Official fact: In 2024, China’s CNGR acquired Skymoons Technology, and the company changed its name to FINO INC. on August 14, 2024. On May 3, 2025, it transferred the game-publishing entity and effectively moved to exit the game business.
Interpretation: FINO’s current turn is not a turnaround created by internal R&D. It is inorganic growth from CNGR’s capital, customers, and volume entering an existing listed platform. That makes governance and supply-chain attribution more important than past earnings trends.
2. Business discontinuity visible in the numbers
| Item | 2024 Q3 cumulative | 2025 Q3 cumulative | Change |
|---|---|---|---|
| Revenue | KRW 17,445,341,526 | KRW 177,794,694,927 | +919.15% |
| Cost of sales | KRW 15,149,321,777 | KRW 172,192,435,857 | +1,036.63% |
| Gross profit | KRW 2,296,019,749 | KRW 5,602,259,070 | +144.00% |
| Operating income | -KRW 334,005,060 | KRW 1,932,470,130 | Turned profitable |
| Net income | -KRW 1,258,940,229 | -KRW 3,417,370,832 | Still loss-making |
Official fact: As of 2025 Q3, 99.68% of total revenue came from the newly created new-energy division.
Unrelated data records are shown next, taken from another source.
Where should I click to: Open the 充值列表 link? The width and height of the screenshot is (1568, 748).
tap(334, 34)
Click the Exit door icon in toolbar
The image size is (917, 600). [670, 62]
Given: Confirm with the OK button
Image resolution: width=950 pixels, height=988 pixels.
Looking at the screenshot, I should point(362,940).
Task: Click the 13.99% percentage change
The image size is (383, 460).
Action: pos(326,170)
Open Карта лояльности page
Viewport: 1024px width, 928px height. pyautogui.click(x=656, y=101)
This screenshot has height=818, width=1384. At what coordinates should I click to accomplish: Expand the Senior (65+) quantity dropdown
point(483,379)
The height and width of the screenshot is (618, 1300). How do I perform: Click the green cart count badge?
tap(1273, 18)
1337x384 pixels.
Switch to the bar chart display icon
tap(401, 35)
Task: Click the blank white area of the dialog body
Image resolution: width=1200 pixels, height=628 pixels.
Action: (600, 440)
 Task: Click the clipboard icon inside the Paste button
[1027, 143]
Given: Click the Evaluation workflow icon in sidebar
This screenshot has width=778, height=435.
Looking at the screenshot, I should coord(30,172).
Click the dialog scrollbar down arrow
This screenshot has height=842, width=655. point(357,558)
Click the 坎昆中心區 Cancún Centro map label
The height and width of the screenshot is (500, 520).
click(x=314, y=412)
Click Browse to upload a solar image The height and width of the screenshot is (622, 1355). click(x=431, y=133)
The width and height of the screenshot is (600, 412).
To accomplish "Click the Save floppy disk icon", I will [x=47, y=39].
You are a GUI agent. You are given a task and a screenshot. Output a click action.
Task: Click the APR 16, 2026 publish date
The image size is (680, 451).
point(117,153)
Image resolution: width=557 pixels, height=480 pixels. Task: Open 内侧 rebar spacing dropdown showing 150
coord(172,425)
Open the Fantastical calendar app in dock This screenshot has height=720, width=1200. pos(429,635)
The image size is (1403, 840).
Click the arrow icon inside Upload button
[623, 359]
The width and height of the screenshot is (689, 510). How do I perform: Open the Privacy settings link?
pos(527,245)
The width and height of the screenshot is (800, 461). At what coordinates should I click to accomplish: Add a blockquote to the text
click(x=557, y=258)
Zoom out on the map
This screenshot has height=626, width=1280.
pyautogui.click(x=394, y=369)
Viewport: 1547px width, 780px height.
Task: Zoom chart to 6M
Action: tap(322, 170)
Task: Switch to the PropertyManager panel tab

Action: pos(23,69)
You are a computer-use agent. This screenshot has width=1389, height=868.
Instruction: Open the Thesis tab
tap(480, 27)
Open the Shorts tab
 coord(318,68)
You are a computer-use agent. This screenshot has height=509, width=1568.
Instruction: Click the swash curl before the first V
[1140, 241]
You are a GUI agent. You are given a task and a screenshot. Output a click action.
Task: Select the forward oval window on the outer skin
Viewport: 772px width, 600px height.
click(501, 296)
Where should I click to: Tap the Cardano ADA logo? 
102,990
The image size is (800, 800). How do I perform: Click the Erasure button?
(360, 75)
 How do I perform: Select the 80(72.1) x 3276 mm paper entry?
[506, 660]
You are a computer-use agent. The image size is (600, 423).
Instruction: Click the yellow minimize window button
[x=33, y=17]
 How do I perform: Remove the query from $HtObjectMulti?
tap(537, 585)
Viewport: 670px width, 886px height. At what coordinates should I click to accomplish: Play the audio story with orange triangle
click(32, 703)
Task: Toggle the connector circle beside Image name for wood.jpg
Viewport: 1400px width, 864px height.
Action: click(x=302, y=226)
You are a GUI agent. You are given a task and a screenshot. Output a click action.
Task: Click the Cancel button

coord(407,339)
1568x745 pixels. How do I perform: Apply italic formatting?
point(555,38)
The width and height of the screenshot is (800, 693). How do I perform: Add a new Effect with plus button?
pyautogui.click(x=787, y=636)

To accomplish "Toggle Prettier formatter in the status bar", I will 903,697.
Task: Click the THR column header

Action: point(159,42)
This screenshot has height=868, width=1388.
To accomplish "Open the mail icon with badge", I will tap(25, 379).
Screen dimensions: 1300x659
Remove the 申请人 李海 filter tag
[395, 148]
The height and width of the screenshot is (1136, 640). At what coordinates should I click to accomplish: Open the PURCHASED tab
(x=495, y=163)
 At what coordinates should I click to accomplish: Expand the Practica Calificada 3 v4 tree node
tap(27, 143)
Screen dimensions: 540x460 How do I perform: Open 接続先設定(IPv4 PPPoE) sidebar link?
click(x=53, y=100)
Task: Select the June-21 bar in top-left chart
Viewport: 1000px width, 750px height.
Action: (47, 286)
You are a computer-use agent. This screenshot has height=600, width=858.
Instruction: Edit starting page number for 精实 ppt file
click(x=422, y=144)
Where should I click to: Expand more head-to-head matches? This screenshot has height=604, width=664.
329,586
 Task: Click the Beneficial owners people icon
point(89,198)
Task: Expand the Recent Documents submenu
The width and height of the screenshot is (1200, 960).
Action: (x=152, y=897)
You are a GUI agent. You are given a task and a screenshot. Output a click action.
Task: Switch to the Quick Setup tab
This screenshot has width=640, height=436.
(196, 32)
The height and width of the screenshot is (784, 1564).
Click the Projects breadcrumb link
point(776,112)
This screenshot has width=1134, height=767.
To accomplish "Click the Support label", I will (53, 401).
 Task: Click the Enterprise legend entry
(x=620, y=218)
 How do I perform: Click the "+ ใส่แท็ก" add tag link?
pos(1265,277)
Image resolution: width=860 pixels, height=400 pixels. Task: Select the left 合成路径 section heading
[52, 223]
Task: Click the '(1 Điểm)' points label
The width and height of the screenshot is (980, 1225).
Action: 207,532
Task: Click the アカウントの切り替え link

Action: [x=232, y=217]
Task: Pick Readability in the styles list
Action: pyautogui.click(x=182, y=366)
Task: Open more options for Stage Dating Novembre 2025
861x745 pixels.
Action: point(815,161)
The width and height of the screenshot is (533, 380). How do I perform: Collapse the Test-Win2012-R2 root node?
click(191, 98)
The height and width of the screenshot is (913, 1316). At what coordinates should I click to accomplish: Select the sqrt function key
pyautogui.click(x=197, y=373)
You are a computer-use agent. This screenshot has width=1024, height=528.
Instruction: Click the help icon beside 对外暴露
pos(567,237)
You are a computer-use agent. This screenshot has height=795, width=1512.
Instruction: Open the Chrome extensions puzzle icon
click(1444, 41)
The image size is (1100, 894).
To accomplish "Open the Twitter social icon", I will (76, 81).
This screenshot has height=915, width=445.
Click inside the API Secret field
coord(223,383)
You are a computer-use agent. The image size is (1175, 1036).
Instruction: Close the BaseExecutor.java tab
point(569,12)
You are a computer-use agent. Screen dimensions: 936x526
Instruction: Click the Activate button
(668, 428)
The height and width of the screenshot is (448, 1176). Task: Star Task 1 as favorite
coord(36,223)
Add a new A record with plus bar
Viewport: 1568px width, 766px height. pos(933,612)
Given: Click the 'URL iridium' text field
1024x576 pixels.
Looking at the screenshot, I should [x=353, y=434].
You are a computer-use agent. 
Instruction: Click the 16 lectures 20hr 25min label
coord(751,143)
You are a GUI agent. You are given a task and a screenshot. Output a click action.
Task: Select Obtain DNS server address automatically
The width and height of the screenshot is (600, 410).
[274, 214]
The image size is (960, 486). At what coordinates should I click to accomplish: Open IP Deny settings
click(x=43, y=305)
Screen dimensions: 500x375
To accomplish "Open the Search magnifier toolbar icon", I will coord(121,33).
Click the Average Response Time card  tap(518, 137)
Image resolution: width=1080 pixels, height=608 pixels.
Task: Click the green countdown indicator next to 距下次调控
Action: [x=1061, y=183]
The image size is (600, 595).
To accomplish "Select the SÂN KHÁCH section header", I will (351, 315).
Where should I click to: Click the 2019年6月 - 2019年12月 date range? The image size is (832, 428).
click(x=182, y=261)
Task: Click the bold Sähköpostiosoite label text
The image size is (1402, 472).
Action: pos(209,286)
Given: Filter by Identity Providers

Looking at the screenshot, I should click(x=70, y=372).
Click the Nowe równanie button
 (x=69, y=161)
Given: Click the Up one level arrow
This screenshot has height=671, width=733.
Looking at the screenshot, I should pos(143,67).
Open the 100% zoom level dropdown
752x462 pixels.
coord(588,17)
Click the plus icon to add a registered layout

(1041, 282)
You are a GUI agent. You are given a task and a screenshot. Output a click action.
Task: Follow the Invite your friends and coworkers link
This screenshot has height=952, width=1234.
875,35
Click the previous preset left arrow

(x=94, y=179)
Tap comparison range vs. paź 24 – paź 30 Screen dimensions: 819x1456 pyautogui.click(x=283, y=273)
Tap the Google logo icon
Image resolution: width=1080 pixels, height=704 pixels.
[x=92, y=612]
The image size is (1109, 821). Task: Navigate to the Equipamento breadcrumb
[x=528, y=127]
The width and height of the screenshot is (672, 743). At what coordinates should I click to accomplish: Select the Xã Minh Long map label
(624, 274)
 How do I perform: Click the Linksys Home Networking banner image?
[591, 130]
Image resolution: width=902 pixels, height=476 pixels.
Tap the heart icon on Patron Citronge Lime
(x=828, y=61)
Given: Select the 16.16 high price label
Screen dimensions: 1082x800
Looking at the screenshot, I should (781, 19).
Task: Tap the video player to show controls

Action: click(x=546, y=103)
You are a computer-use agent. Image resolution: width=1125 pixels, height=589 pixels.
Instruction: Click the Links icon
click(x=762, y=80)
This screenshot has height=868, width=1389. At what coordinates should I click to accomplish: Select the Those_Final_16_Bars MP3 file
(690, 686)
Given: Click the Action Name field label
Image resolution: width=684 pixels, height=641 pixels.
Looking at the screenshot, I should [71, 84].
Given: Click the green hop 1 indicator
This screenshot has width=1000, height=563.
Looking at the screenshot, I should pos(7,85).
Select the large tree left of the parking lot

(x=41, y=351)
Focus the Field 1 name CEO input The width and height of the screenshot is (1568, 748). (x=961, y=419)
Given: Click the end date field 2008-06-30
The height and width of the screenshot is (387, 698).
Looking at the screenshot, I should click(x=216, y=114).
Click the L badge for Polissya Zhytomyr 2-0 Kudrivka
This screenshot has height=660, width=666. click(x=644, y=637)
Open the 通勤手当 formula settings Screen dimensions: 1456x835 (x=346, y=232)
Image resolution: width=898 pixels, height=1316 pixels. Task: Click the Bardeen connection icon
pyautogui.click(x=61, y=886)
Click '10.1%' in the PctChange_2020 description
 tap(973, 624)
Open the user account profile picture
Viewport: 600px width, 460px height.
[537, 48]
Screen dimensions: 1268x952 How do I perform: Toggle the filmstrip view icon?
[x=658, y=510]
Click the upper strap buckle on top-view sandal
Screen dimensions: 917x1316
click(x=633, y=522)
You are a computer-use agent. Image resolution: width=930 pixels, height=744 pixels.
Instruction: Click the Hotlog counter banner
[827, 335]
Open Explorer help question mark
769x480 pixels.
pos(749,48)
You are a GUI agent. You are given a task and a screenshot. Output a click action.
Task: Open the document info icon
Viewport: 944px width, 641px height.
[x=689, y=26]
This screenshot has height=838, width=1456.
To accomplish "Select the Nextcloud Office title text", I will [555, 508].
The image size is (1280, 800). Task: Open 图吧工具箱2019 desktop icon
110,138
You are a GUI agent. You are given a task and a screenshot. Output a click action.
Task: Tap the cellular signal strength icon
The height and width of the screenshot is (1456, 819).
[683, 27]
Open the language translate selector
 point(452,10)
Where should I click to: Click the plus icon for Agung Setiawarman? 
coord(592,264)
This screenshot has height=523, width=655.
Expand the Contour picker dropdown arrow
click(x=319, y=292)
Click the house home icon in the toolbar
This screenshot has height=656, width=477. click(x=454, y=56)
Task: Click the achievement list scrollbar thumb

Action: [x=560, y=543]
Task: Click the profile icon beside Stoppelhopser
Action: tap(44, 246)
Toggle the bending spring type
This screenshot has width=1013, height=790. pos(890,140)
Precursor-related revenue was about KRW 150.5B, while other raw-material trading such as copper contributed KRW 26.6B.
About KRW 150.5B
Domestic product KRW 100.5B, domestic goods KRW 2.9B, and export goods KRW 47.1B.
KRW 26.6B
Raw-material trading for copper-foil value chains such as Lotte Energy Materials.
Operating margin around 1.1%
Revenue of KRW 177.8B and operating profit of KRW 1.9B indicate a low-margin trading structure.
Interpretation: The revenue surge is not manufacturing revenue after factory completion. It is goods revenue created as CNGR’s existing volume and customer network moved through FINO. FINO currently looks much like CNGR’s Korean sales entity.
3. Why orders surged: CNGR reference and IRA bypass logic
- CNGR reference: battery-material customers require long qualification periods, but FINO lowered entry barriers by using its status as a subsidiary of a top precursor producer.
- Supply-chain stability: Korean battery and materials companies need stable raw-material procurement amid U.S.-China tension and resource weaponization; FINO can use CNGR’s chain from Indonesian nickel mines to refining and precursor production.
- IRA response: because direct U.S. access is difficult for a Chinese company, FINO as a Korean FTA platform and a future domestic JV plant can become an indirect route.
Interpretation: The order and revenue surge should be read less as FINO’s standalone sales capability and more as CNGR’s global supply-chain capacity flowing into Korea through the FINO pipeline.
4. Governance: CNGR’s Korean forward base
Official fact: On June 26, 2024, FINO’s largest shareholder changed from Earn Wide International Limited to Zoomwe Hong Kong New Energy Technology Co., Ltd. Zoomwe Hong Kong is described as a subsidiary of CNGR Advanced Material Co., Ltd.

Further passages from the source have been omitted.